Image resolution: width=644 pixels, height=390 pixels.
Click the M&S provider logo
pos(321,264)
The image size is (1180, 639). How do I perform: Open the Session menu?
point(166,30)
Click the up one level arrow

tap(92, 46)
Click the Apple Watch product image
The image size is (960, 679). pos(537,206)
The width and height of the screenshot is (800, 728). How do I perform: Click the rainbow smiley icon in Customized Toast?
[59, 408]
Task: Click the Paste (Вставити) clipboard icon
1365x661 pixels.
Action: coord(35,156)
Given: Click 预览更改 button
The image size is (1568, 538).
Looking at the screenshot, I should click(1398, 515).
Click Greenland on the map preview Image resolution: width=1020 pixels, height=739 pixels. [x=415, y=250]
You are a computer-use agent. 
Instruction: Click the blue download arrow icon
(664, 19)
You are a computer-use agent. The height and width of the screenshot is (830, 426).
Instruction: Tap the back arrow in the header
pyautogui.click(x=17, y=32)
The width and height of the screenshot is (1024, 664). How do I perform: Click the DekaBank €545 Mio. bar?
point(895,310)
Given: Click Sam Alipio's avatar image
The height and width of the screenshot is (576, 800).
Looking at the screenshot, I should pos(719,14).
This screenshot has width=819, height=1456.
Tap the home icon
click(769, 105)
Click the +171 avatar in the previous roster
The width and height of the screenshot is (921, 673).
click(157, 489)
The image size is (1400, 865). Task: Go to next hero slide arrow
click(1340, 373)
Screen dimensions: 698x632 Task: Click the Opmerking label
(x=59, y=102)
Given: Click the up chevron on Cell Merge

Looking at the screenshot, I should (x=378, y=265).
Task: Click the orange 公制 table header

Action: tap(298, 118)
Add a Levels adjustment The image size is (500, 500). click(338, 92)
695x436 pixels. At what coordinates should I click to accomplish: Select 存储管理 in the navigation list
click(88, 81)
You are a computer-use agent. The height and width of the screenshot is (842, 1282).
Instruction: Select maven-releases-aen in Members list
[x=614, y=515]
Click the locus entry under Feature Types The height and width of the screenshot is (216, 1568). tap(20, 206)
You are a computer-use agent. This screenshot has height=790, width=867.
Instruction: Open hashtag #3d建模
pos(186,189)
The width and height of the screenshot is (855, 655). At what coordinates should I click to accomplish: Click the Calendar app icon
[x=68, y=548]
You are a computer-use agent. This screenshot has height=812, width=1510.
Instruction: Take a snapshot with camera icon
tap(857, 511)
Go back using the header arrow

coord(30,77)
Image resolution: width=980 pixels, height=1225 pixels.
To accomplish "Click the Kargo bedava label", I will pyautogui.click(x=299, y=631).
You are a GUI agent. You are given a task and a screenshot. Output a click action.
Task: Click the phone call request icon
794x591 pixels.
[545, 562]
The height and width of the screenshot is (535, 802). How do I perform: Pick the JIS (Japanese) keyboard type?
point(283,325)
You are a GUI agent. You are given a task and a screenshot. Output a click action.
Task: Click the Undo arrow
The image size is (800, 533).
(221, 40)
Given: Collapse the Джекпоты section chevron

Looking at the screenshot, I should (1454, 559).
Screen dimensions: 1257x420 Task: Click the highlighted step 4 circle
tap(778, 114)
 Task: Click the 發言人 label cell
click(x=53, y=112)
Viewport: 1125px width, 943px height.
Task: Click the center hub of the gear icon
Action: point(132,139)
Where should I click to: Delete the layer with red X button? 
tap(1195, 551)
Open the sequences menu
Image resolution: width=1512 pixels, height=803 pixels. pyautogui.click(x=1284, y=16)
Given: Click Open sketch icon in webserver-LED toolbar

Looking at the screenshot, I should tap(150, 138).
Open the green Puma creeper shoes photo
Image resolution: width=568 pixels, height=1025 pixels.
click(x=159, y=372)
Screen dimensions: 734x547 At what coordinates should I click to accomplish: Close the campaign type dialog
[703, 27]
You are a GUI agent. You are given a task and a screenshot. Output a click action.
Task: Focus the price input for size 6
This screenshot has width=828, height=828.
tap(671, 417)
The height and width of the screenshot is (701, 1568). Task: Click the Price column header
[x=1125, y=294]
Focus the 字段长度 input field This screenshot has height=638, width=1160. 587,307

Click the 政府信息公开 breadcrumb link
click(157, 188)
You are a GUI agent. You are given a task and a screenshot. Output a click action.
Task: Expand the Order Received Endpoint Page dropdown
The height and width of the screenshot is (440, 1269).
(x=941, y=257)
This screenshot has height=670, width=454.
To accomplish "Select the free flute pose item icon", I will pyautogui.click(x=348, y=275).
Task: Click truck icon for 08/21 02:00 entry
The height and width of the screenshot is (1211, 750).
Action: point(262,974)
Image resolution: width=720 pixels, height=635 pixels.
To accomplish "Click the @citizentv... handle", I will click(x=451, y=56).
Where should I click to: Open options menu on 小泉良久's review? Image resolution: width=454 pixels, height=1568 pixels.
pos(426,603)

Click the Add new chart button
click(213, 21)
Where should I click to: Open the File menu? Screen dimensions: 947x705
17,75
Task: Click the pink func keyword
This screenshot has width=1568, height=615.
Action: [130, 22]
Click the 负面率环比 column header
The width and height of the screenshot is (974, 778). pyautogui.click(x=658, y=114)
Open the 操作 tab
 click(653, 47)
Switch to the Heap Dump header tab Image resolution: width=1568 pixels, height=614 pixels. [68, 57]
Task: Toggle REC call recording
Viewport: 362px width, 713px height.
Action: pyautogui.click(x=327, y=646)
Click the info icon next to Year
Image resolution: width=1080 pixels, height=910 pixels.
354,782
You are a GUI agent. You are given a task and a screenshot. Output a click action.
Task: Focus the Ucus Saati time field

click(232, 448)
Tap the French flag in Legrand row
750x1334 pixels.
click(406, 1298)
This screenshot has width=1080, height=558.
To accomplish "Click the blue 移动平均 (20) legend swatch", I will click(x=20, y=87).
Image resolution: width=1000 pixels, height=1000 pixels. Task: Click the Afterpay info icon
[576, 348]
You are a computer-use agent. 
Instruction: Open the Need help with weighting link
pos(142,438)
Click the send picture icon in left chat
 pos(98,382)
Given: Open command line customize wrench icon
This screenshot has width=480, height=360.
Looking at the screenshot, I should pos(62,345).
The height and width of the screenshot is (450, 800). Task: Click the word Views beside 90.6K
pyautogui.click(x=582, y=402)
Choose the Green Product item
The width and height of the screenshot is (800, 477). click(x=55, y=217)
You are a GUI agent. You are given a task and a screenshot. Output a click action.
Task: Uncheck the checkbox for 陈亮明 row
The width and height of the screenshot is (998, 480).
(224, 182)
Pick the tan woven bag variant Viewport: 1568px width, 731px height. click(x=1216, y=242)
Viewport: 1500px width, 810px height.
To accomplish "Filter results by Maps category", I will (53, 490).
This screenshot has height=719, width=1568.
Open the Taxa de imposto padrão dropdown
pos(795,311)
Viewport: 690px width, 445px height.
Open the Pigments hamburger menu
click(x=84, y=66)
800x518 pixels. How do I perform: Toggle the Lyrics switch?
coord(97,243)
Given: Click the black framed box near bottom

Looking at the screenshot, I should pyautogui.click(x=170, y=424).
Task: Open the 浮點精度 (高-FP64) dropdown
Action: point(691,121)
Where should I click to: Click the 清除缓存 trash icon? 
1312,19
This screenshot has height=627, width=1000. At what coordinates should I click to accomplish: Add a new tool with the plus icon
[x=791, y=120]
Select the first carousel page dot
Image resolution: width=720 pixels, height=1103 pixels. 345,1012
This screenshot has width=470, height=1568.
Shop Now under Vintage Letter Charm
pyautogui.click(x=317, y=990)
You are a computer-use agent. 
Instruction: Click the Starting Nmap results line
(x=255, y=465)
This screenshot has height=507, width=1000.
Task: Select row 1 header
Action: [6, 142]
----
* [Goal of the exercise]:
What you return should match the data character for character.

* [Response to the exercise]:
Image resolution: width=644 pixels, height=390 pixels.
Click the M&S provider logo
pos(321,264)
The image size is (1180, 639). How do I perform: Open the Session menu?
point(166,30)
Click the up one level arrow

tap(92, 46)
Click the Apple Watch product image
The image size is (960, 679). pos(537,206)
The width and height of the screenshot is (800, 728). How do I perform: Click the rainbow smiley icon in Customized Toast?
[59, 408]
Task: Click the Paste (Вставити) clipboard icon
1365x661 pixels.
Action: coord(35,156)
Given: Click 预览更改 button
The image size is (1568, 538).
Looking at the screenshot, I should click(1398, 515).
Click Greenland on the map preview Image resolution: width=1020 pixels, height=739 pixels. [x=415, y=250]
You are a computer-use agent. 
Instruction: Click the blue download arrow icon
(664, 19)
You are a computer-use agent. The height and width of the screenshot is (830, 426).
Instruction: Tap the back arrow in the header
pyautogui.click(x=17, y=32)
The width and height of the screenshot is (1024, 664). How do I perform: Click the DekaBank €545 Mio. bar?
point(895,310)
Given: Click Sam Alipio's avatar image
The height and width of the screenshot is (576, 800).
Looking at the screenshot, I should pos(719,14).
This screenshot has width=819, height=1456.
Tap the home icon
click(769, 105)
Click the +171 avatar in the previous roster
The width and height of the screenshot is (921, 673).
click(157, 489)
The image size is (1400, 865). Task: Go to next hero slide arrow
click(1340, 373)
Screen dimensions: 698x632 Task: Click the Opmerking label
(x=59, y=102)
Given: Click the up chevron on Cell Merge

Looking at the screenshot, I should (x=378, y=265).
Task: Click the orange 公制 table header

Action: tap(298, 118)
Add a Levels adjustment The image size is (500, 500). click(338, 92)
695x436 pixels. At what coordinates should I click to accomplish: Select 存储管理 in the navigation list
click(88, 81)
You are a computer-use agent. The height and width of the screenshot is (842, 1282).
Instruction: Select maven-releases-aen in Members list
[x=614, y=515]
Click the locus entry under Feature Types The height and width of the screenshot is (216, 1568). tap(20, 206)
You are a computer-use agent. This screenshot has height=790, width=867.
Instruction: Open hashtag #3d建模
pos(186,189)
The width and height of the screenshot is (855, 655). At what coordinates should I click to accomplish: Click the Calendar app icon
[x=68, y=548]
You are a computer-use agent. This screenshot has height=812, width=1510.
Instruction: Take a snapshot with camera icon
tap(857, 511)
Go back using the header arrow

coord(30,77)
Image resolution: width=980 pixels, height=1225 pixels.
To accomplish "Click the Kargo bedava label", I will pyautogui.click(x=299, y=631).
You are a GUI agent. You are given a task and a screenshot. Output a click action.
Task: Click the phone call request icon
794x591 pixels.
[545, 562]
The height and width of the screenshot is (535, 802). How do I perform: Pick the JIS (Japanese) keyboard type?
point(283,325)
You are a GUI agent. You are given a task and a screenshot. Output a click action.
Task: Click the Undo arrow
The image size is (800, 533).
(221, 40)
Given: Collapse the Джекпоты section chevron

Looking at the screenshot, I should (1454, 559).
Screen dimensions: 1257x420 Task: Click the highlighted step 4 circle
tap(778, 114)
 Task: Click the 發言人 label cell
click(x=53, y=112)
Viewport: 1125px width, 943px height.
Task: Click the center hub of the gear icon
Action: point(132,139)
Where should I click to: Delete the layer with red X button? 
tap(1195, 551)
Open the sequences menu
Image resolution: width=1512 pixels, height=803 pixels. pyautogui.click(x=1284, y=16)
Given: Click Open sketch icon in webserver-LED toolbar

Looking at the screenshot, I should tap(150, 138).
Open the green Puma creeper shoes photo
Image resolution: width=568 pixels, height=1025 pixels.
click(x=159, y=372)
Screen dimensions: 734x547 At what coordinates should I click to accomplish: Close the campaign type dialog
[703, 27]
You are a GUI agent. You are given a task and a screenshot. Output a click action.
Task: Focus the price input for size 6
This screenshot has width=828, height=828.
tap(671, 417)
The height and width of the screenshot is (701, 1568). Task: Click the Price column header
[x=1125, y=294]
Focus the 字段长度 input field This screenshot has height=638, width=1160. 587,307

Click the 政府信息公开 breadcrumb link
click(157, 188)
You are a GUI agent. You are given a task and a screenshot. Output a click action.
Task: Expand the Order Received Endpoint Page dropdown
The height and width of the screenshot is (440, 1269).
(x=941, y=257)
This screenshot has height=670, width=454.
To accomplish "Select the free flute pose item icon", I will pyautogui.click(x=348, y=275).
Task: Click truck icon for 08/21 02:00 entry
The height and width of the screenshot is (1211, 750).
Action: point(262,974)
Image resolution: width=720 pixels, height=635 pixels.
To accomplish "Click the @citizentv... handle", I will click(x=451, y=56).
Where should I click to: Open options menu on 小泉良久's review? Image resolution: width=454 pixels, height=1568 pixels.
pos(426,603)

Click the Add new chart button
click(213, 21)
Where should I click to: Open the File menu? Screen dimensions: 947x705
17,75
Task: Click the pink func keyword
This screenshot has width=1568, height=615.
Action: [130, 22]
Click the 负面率环比 column header
The width and height of the screenshot is (974, 778). pyautogui.click(x=658, y=114)
Open the 操作 tab
 click(653, 47)
Switch to the Heap Dump header tab Image resolution: width=1568 pixels, height=614 pixels. [68, 57]
Task: Toggle REC call recording
Viewport: 362px width, 713px height.
Action: pyautogui.click(x=327, y=646)
Click the info icon next to Year
Image resolution: width=1080 pixels, height=910 pixels.
354,782
You are a GUI agent. You are given a task and a screenshot. Output a click action.
Task: Focus the Ucus Saati time field

click(232, 448)
Tap the French flag in Legrand row
750x1334 pixels.
click(406, 1298)
This screenshot has width=1080, height=558.
To accomplish "Click the blue 移动平均 (20) legend swatch", I will click(x=20, y=87).
Image resolution: width=1000 pixels, height=1000 pixels. Task: Click the Afterpay info icon
[576, 348]
You are a computer-use agent. 
Instruction: Open the Need help with weighting link
pos(142,438)
Click the send picture icon in left chat
 pos(98,382)
Given: Open command line customize wrench icon
This screenshot has width=480, height=360.
Looking at the screenshot, I should pos(62,345).
The height and width of the screenshot is (450, 800). Task: Click the word Views beside 90.6K
pyautogui.click(x=582, y=402)
Choose the Green Product item
The width and height of the screenshot is (800, 477). click(x=55, y=217)
You are a GUI agent. You are given a task and a screenshot. Output a click action.
Task: Uncheck the checkbox for 陈亮明 row
The width and height of the screenshot is (998, 480).
(224, 182)
Pick the tan woven bag variant Viewport: 1568px width, 731px height. click(x=1216, y=242)
Viewport: 1500px width, 810px height.
To accomplish "Filter results by Maps category", I will (53, 490).
This screenshot has height=719, width=1568.
Open the Taxa de imposto padrão dropdown
pos(795,311)
Viewport: 690px width, 445px height.
Open the Pigments hamburger menu
click(x=84, y=66)
800x518 pixels. How do I perform: Toggle the Lyrics switch?
coord(97,243)
Given: Click the black framed box near bottom

Looking at the screenshot, I should pyautogui.click(x=170, y=424).
Task: Open the 浮點精度 (高-FP64) dropdown
Action: point(691,121)
Where should I click to: Click the 清除缓存 trash icon? 
1312,19
This screenshot has height=627, width=1000. At what coordinates should I click to accomplish: Add a new tool with the plus icon
[x=791, y=120]
Select the first carousel page dot
Image resolution: width=720 pixels, height=1103 pixels. 345,1012
This screenshot has width=470, height=1568.
Shop Now under Vintage Letter Charm
pyautogui.click(x=317, y=990)
You are a computer-use agent. 
Instruction: Click the Starting Nmap results line
(x=255, y=465)
This screenshot has height=507, width=1000.
Task: Select row 1 header
Action: [6, 142]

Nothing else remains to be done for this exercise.